Want to learn about the Rutherford County Jail?
If you or someone you know is headed to Rutherford County Jail you may be wondering what to expect. Going to jail can be scary, especially if this is your first time. Having the right information can help you feel more prepared for the experience.
We have interviewed former inmates of Rutherford County, who have shared what they know about day to day life in this facility. You can read their interviews by clicking on the links to the left. Take a few minutes to read their stories and find out what life is really like in the Rutherford County Jail.
Rutherford County provides three meals per day to inmates. The food is rated as mediocre, with the biggest complaint being that the portions are very small. The jail does have a canteen that inmates with money on their books can order snacks from to supplement the food the jail supplies.
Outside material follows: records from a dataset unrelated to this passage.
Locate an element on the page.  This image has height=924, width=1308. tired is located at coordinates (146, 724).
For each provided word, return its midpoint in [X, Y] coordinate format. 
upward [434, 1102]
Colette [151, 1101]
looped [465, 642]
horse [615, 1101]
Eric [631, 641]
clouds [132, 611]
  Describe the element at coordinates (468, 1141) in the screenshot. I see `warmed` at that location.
If you have the option to have money on your books, it is highly recommended by former inmates. One commented that it was hard to sleep due to hunger when eating only what the jail provides to inmates.
Visitation and Telephones
Keeping in touch with friends and family on the outside is a high priority for most people who are locked up. Rutherford County allows inmates to have visitors come on the weekends. Visitors should be aware that it takes a good 30-45 minutes to sign in, so it is important to allow plenty of time.
Rutherford County also has pay phones available for inmate use. The person on the outside has to buy a prepaid phone card for the call to go through. Calls cost about $1.25 for 10 minutes, which is pretty reasonable compared to the cost of making phone calls from other jails. All calls are monitored by the jail.
One of the recurring complaints of former inmates of this jail is that there is a lack of hot water for showering, laundry and preparing soups from the Canteen. One inmate commented that the inmates usually suffer from body odor due to the lack of hot water for showers and the low quality deodorant that is issued by the jail.